Thermal conductivity for a general bidimensional dilute gas within the Chapman-Enskog approximation
A.R. M\'endez, A.L. Garcia-Perciante, E.S. Escobar-Aguilar

TL;DR
This paper analytically calculates the thermal conductivity of a bidimensional dilute gas using Chapman-Enskog's method, providing results for different molecular interaction models and confirming known temperature dependencies.
Contribution
It derives an explicit expression for thermal conductivity in a bidimensional dilute gas for general interactions, including hard disks and Maxwellian molecules, within the Chapman-Enskog framework.
Findings
Hard disks yield a $T^{1/2}$ temperature dependence.
Maxwellian molecules show a linear temperature dependence.

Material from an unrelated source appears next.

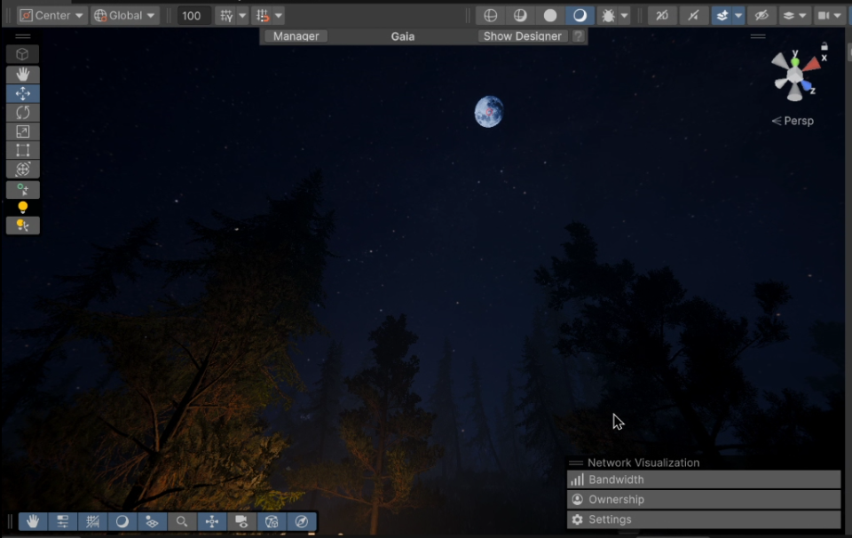Click the wireframe globe draw mode icon

pyautogui.click(x=490, y=15)
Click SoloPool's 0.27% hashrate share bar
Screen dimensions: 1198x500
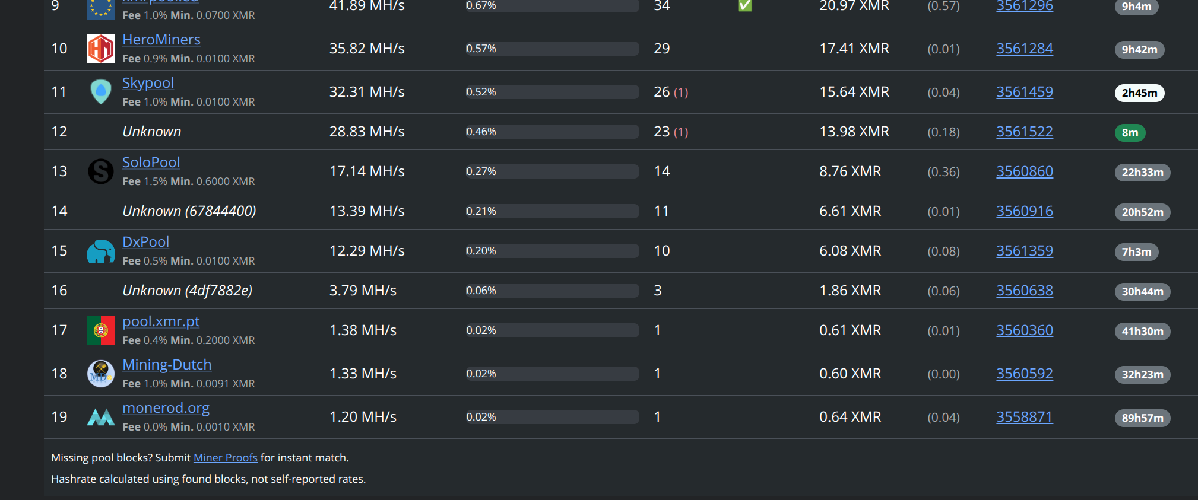pos(552,171)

Results are consistent with previous studies for specific interactions.
Abstract
In this work we explicitly calculate the thermal conductivity for a general bidimensional dilute gas of neutral molecules by solving Boltzmann's equation. Chapman-Enskog's method is used in order to analytically obtain this transport coefficient to first approximation in terms of a collision integral for an unspecified molecular interaction model. In the particular case of hard disks interactions, the result is shown to be consistent with previous work by J. V. Sengers \cite{Sengers}, yielding the expected dependence with the temperature. This dependence is widely used for dense gases as the low density limit in the Enskog expansion. The case of Maxwellian molecules is also explored where a linear dependence with the temperature is obtained.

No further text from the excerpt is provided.